PILATES is a physical exercuse developed in the early 20th century by Joseph Pilates.

The original six principles were concentration, control, center, flow, precision, and breathing.


“Contrology” was Joseph Pilates’ preferred name for his method and it is based on the idea of muscle control. “Nothing about the Pilates Method should be haphazard. The reason you need to concentrate so thoroughly is so you can maintain control of every aspect of every moment.”


Pilates demands intense focus: “You have to concentrate on what you’re doing all the time. And you must concentrate on your entire body for smooth movements.”   This is not easy, but in Pilates the way that exercises are done is more important than the exercises themselves.

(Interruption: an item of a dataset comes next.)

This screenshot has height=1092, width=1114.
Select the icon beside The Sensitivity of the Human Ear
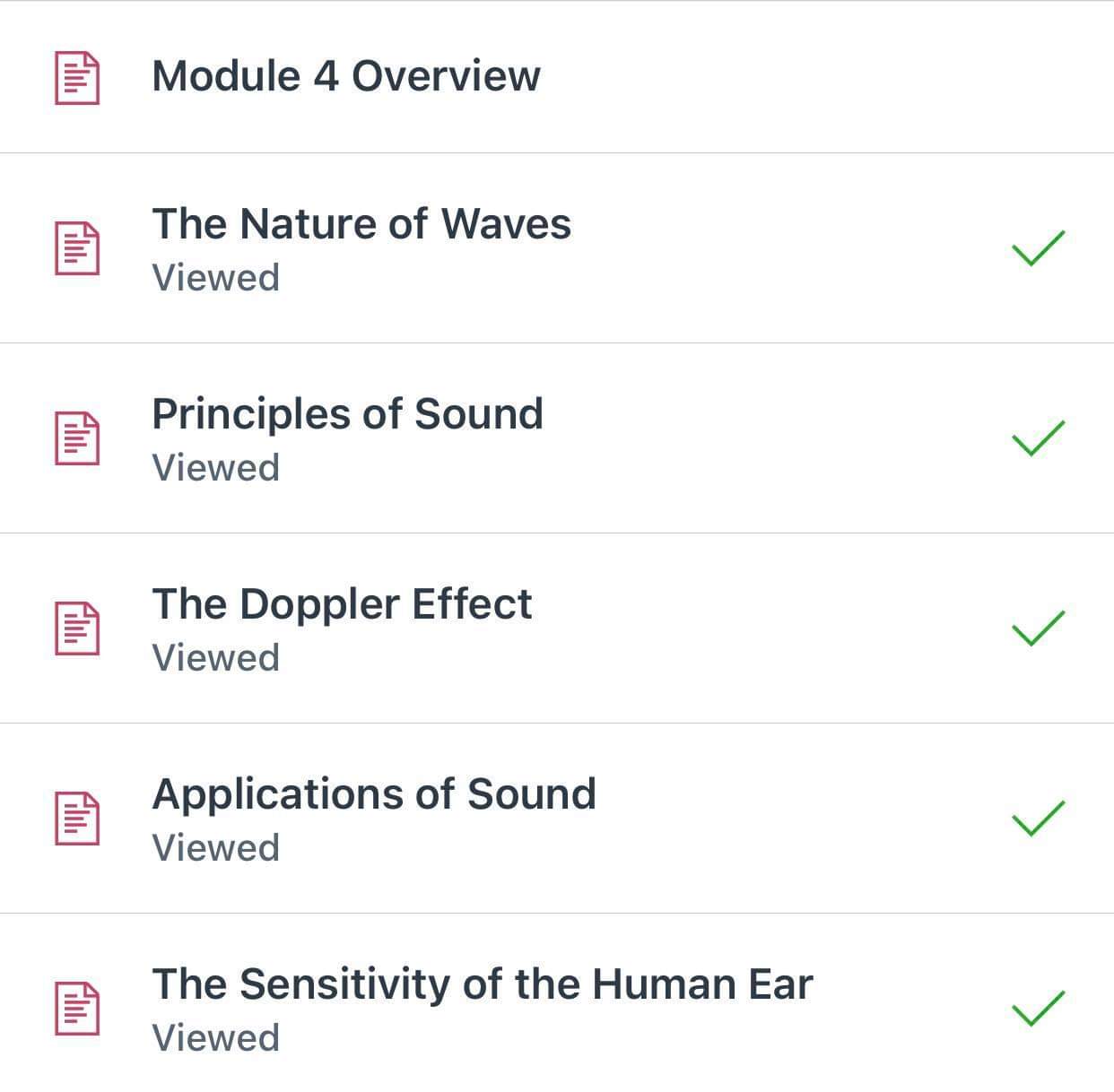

In order for the practitioner to attain control of their body they must have a starting place: the center. The center is the focal point of the Pilates method.  Many Pilates teachers refer to the group of muscles in the center of the body— the abdomen, lower and upper back, hips, buttocks, and inner thighs—as the “powerhouse”.  All movements in Pilates should begin from the powerhouse and flow outward to the limbs.

Flow or efficiency of movement

Pilates aims for elegant sufficiency of movement, creating flow through the use of appropriate transitions. Once precision has been achieved, the exercises are intended to flow within and into each other in order to build strength and stamina. In other words, the Pilates technique asserts that physical energy exerted from the center should coordinate movements of the extremities: Pilates is flowing movement outward from a strong core.

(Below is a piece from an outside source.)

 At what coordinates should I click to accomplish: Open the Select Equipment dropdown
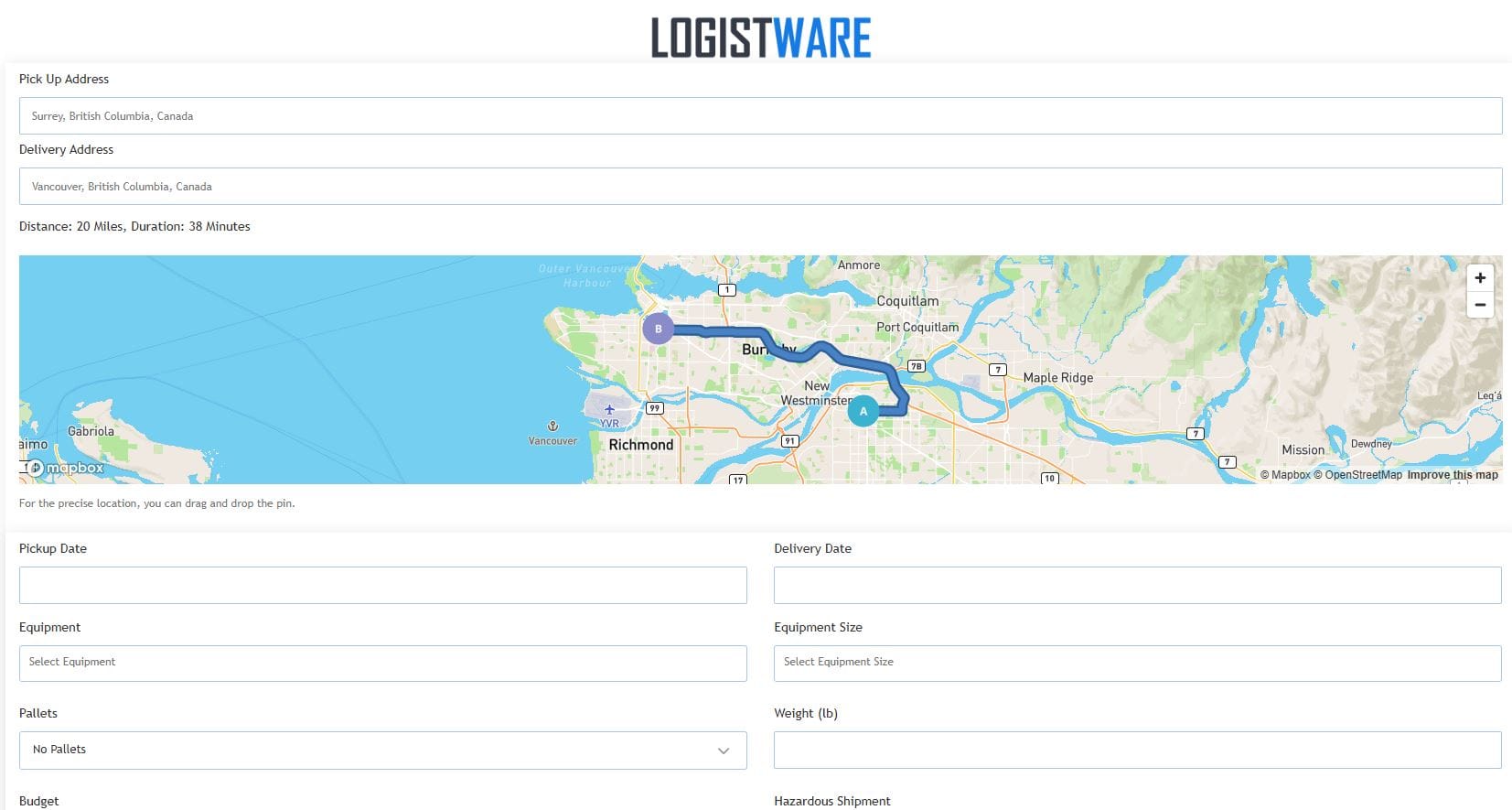coord(382,663)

Precision is essential to correct Pilates: “concentrate on the correct movements each time you exercise, lest you do them improperly and thus lose all the vital benefits of their value”The focus is on doing one precise and perfect movement, rather than many halfhearted ones. Pilates is here reflecting common physical culture wisdom: “You will gain more strength from a few energetic, concentrated efforts than from a thousand listless, sluggish movements”. The goal is for this precision to eventually become second nature, and carry over into everyday life as grace and economy of movement.


Breathing is important in the Pilates method.

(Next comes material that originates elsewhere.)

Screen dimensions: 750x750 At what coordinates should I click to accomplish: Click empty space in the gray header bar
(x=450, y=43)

Joseph Pilates  saw considerable value in increasing the intake of oxygen and the circulation of this oxygenated blood to every part of the body. This he saw as cleansing and invigorating. Proper full inhalation and complete exhalation were key to this. “Pilates saw forced exhalation as the key to full inhalation.” He advised people to squeeze out the lungs as they would wring a wet towel dry.

In Pilates exercises, the practitioner breathes out with the effort and in on the return.  In order to keep the lower abdominals close to the spine; the breathing needs to be directed laterally, into the lower rib cage.  Pilates breathing is described as a posterior lateral breathing, meaning that the practitioner is instructed to breathe deep into the back and sides of his or her rib cage. When practitioners exhale, they are instructed to note the engagement of their deep abdominal and pelvic floor muscles and maintain this engagement as they inhale. Pilates attempts to properly coordinate this breathing practice with movement, including breathing instructions with every exercise. Above all, learn to breathe correctly.


Pilates is a body conditioning routine that may help build flexibility, muscle strength, and endurance in the legs, abdominals, arms, hips and back.  It puts emphasis on spinal and pelvic alignment, breathing, and developing a strong core or center, and improving coordination and balance.

Pilates’ system allows for different exercises to be modified in range of difficulty from beginning to advanced. Intensity can be increased over time as the body conditions and adapts to the exercises.

Anyone can do Pilates.  It is really beneficial to those suffering from injury and want to build up strength again.  Also just as important to strengthen the muscles we use  in everyday life.

Pilates improves muscle tone, balances musculature, supports correct posture, and teaches to move with ease and grace.